Volatility of Broad-Based ETFs

Includes: DIA, QQQ, SPY
by: Roger Nusbaum

A reader left a question yesterday about volatility of broad-based ETFs. He has observed that they seem to be as volatile as individual stocks. He likes the idea of reducing volatility, but is unsure whether ETFs actually do reduce volatility.

I don't think I agree with the general nature of his sentiment that broad-based products are as volatile as he thinks, but that is his perception - so it becomes his reality.

Obviously there are some stocks that are less volatile than the index to which they belong, and this summer has generally been more volatile than most of the last few years.

That fairly obvious answer aside, the question drifts into portfolio construction. When I write (a lot) about increasing or reducing volatility, I am talking about the entire portfolio - not the individual components. I do not know the mindset of the person leaving the question but it is common for people to focus on the volatility of the individual holdings as opposed to the volatility of the overall portfolio.

Most of the accounts I manage have 40-45 holdings. There are two reasons why they will not all go up all the time: One reason is that if they do all go up together I would expect they will all go down together (the context here is weeks, not on a given day). Secondly, if you buy 40 stocks, it is not realistic to expect you will be right about all 40.

The sooner you can recognize an actual mistake and get rid of it, the better, but not every stock that goes down is a mistake. Back to financials - I expected the group to lag for reasons I have spelled out many times already. So this sector becomes a place to reduce volatility - maybe that means no small caps, no investment banks and no exchanges.

Not having those three sub-sectors allowed for less volatility than I might have otherwise had.

Materials is a sector that I have expected to do well, so adding some volatility seems like a reasonable idea, which is what I have done (this has been disclosed many times as well).

Believing we are close to the end of the cycle and that the chance for corrections is a little higher than normal, I have taken steps to reduce the overall volatility even if some of the things I own are volatile. I have a little more cash than normal, I have favored dividends and I maintain a position in the double short fund. In addition to stock selection, these are tools to manage volatility.

The summer was a wild ride but the things outlined here (really what I have been writing about all summer) allowed clients to have a much smoother ride and luckily the places where I do have volatility have had a nice snapback effect (that I have also written about many times).

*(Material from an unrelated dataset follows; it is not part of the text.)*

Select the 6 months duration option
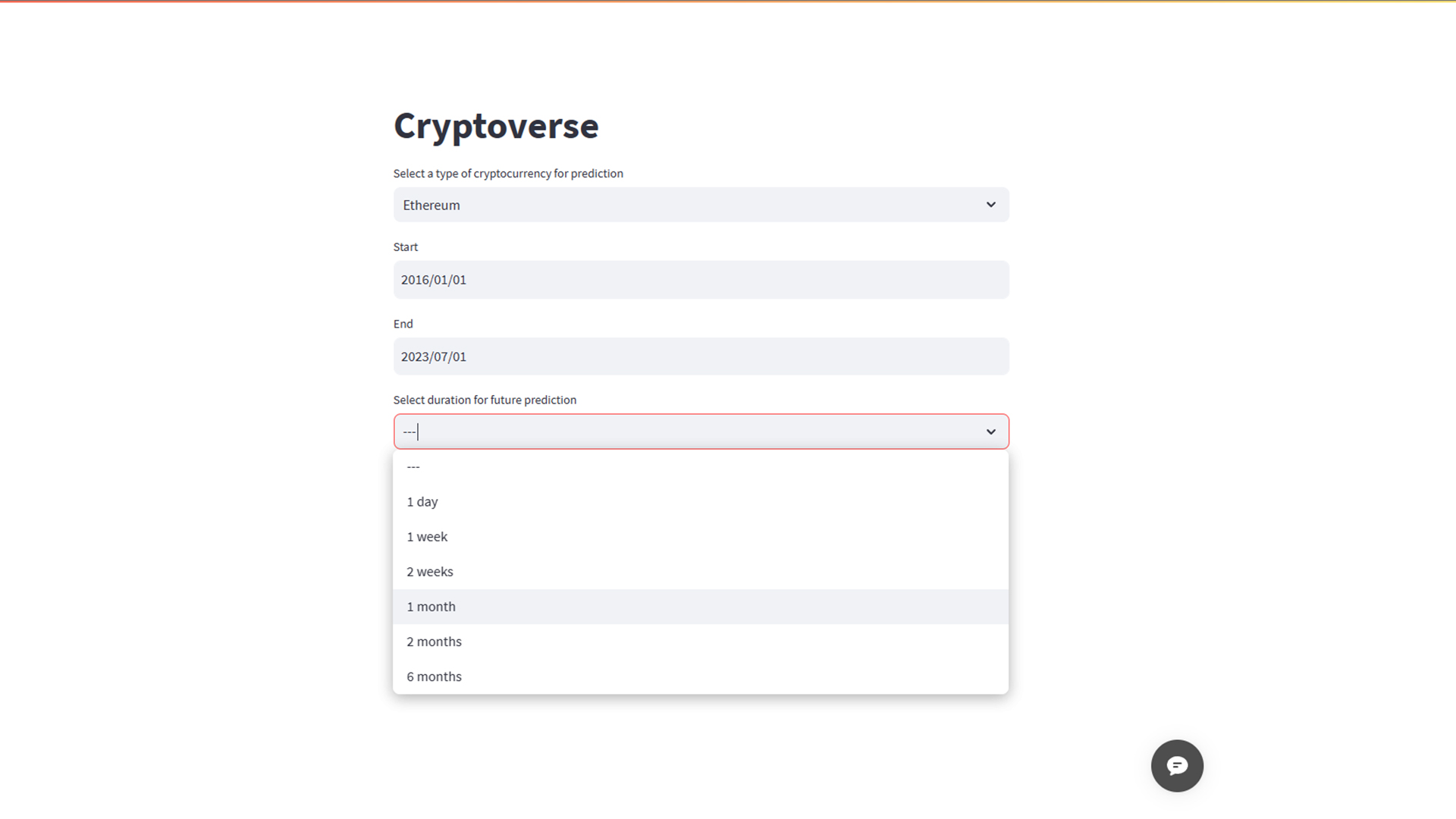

One of the reasons I specifically do not favor broad-based products is because of the fine tuning that is possible with narrower products. Not everyone has the time to construct a portfolio with so many moving parts. An assumption I have made many times before is that the people who are inclined to seek out a blog for stock market commentary are generally more able/likely to spend enough time to come up with more than 80% SPY and 20% EFA.